§ Task brief
From the listing below, return the lines starting at the one containing "Open the @JacobsBen handle under the top name" and ending at the one containing "The width and height of the screenshot is (1192, 600)." as a JSON list of strings, one string per line, with blank lines left out.

[Rows of pointing data]
────────────────────────────────────────

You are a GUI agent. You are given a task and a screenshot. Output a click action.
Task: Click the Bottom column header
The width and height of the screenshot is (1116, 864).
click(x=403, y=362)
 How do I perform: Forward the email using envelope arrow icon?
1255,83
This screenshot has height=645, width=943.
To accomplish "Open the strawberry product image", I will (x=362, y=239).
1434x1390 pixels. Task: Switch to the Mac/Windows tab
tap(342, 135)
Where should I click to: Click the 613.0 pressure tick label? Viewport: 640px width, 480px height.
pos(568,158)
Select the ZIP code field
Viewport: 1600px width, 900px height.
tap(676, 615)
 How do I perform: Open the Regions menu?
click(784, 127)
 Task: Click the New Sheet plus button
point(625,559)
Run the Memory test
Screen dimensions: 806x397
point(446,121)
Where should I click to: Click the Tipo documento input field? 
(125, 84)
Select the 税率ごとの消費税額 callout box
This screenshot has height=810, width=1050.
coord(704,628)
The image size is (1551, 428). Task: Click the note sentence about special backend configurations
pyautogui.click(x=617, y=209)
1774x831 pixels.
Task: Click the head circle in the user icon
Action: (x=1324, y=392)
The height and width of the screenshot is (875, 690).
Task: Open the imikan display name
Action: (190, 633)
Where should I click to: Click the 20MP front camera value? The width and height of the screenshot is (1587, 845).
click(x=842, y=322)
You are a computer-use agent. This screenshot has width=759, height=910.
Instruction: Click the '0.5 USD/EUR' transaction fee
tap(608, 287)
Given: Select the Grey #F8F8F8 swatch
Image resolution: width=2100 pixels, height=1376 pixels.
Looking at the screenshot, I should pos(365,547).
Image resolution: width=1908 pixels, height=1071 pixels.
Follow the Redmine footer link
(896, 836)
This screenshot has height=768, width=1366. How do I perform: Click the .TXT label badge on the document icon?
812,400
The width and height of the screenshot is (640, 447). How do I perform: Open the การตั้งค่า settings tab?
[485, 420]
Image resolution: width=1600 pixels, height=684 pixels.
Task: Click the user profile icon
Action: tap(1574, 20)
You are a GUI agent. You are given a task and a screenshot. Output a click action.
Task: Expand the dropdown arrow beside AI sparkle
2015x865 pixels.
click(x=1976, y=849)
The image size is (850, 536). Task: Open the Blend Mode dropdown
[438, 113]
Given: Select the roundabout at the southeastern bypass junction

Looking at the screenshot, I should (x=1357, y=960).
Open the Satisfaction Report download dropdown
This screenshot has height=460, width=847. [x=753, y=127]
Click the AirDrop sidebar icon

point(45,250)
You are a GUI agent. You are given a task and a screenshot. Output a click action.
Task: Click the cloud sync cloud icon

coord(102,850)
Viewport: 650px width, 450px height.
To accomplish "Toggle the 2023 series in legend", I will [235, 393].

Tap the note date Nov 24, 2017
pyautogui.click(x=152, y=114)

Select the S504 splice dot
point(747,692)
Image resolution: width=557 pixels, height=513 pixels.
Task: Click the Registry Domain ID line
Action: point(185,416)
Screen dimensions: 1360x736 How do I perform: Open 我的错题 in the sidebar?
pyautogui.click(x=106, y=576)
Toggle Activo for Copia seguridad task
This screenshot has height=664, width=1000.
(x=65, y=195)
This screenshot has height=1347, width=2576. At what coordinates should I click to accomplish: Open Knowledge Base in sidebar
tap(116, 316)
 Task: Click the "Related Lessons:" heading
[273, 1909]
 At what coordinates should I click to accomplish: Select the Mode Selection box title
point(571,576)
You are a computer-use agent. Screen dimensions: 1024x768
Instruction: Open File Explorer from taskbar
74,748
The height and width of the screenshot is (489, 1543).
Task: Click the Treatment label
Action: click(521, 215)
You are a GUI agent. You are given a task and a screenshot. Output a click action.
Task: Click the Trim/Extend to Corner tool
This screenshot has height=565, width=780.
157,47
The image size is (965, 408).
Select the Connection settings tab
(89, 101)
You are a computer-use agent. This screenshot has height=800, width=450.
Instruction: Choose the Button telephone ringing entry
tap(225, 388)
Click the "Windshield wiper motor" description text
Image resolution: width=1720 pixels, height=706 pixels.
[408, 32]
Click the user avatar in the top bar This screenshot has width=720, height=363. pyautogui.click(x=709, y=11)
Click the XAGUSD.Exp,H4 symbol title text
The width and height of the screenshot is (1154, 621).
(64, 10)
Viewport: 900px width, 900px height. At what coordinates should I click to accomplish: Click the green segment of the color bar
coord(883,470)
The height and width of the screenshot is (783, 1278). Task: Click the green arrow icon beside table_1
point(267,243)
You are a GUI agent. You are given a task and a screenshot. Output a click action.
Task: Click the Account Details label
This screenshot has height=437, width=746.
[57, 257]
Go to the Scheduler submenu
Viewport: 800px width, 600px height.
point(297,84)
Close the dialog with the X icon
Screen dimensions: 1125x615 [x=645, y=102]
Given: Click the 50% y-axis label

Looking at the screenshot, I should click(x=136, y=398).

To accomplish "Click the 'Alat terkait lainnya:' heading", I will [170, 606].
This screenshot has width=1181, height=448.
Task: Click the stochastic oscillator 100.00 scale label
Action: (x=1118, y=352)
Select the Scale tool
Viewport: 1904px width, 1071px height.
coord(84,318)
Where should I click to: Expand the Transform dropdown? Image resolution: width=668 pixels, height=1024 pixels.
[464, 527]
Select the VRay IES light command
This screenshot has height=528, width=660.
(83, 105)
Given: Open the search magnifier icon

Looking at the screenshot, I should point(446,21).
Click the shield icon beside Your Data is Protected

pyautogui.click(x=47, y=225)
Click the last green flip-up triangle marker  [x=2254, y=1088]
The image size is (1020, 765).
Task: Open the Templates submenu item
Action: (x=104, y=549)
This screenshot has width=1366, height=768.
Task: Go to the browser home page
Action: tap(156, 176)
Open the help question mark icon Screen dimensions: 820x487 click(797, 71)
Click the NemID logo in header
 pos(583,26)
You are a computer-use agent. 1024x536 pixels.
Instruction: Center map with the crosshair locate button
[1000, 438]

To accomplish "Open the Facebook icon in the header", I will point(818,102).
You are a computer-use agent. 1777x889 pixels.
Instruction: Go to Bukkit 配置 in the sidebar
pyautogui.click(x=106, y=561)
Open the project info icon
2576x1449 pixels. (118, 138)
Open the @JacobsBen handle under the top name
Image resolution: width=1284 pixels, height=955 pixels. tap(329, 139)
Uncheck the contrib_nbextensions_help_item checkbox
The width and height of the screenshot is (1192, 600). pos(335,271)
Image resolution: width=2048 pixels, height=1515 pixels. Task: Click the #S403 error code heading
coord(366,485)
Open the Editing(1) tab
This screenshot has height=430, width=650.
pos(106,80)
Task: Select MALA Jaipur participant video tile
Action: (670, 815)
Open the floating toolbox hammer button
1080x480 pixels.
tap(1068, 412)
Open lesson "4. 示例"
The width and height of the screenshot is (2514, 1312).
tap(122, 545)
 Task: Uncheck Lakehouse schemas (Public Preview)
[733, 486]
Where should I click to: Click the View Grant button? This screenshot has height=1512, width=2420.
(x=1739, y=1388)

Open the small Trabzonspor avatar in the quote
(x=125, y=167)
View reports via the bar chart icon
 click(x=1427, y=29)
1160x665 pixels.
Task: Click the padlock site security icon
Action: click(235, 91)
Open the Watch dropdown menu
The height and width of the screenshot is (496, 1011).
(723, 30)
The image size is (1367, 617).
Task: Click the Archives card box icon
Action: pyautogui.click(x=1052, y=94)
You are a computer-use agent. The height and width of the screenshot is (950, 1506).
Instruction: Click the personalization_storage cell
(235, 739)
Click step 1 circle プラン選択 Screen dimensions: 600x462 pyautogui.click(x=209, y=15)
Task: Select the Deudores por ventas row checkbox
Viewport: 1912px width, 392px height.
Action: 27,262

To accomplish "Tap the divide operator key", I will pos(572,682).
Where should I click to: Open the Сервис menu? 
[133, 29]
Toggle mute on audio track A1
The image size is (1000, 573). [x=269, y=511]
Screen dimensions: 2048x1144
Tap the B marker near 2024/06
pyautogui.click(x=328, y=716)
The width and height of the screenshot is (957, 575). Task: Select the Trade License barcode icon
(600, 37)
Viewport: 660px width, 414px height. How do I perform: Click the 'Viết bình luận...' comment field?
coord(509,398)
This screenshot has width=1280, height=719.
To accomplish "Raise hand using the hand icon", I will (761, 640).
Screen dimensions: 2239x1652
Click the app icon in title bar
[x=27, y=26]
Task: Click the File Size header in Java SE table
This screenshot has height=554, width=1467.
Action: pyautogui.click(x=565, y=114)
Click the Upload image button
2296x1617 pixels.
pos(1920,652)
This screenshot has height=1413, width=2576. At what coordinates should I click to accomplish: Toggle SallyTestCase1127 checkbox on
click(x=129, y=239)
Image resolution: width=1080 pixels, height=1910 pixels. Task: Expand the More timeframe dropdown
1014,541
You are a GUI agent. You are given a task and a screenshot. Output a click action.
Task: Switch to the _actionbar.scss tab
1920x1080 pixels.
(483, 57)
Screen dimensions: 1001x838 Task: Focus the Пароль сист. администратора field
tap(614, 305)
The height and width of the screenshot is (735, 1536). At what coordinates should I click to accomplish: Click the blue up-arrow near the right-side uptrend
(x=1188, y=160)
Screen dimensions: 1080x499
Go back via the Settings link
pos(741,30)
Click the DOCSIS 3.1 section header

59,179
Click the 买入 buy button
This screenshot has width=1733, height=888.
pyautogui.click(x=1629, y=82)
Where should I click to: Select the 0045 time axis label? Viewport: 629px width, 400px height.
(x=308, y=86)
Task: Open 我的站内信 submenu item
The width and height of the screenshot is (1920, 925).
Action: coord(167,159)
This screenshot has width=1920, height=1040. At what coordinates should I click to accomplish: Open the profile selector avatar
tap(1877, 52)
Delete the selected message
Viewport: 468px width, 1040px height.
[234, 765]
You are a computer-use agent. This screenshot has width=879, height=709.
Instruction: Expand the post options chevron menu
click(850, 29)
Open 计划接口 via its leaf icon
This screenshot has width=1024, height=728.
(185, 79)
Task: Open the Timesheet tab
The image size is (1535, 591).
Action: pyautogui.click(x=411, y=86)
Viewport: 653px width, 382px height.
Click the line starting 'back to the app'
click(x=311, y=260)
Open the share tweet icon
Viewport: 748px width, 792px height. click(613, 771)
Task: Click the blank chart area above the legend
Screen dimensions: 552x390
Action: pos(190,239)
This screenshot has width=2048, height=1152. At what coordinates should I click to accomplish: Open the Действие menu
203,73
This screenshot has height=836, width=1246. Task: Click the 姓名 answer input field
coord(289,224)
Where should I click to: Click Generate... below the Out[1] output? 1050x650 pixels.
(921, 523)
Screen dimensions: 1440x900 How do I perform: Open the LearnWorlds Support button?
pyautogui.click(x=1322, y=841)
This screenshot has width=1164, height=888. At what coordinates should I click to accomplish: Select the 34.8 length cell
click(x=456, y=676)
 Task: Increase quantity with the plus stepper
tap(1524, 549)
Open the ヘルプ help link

────────────────────────────────────────

§ Written solution
[
  "Open the @JacobsBen handle under the top name",
  "Image resolution: width=1284 pixels, height=955 pixels. tap(329, 139)",
  "Uncheck the contrib_nbextensions_help_item checkbox",
  "The width and height of the screenshot is (1192, 600). pos(335,271)"
]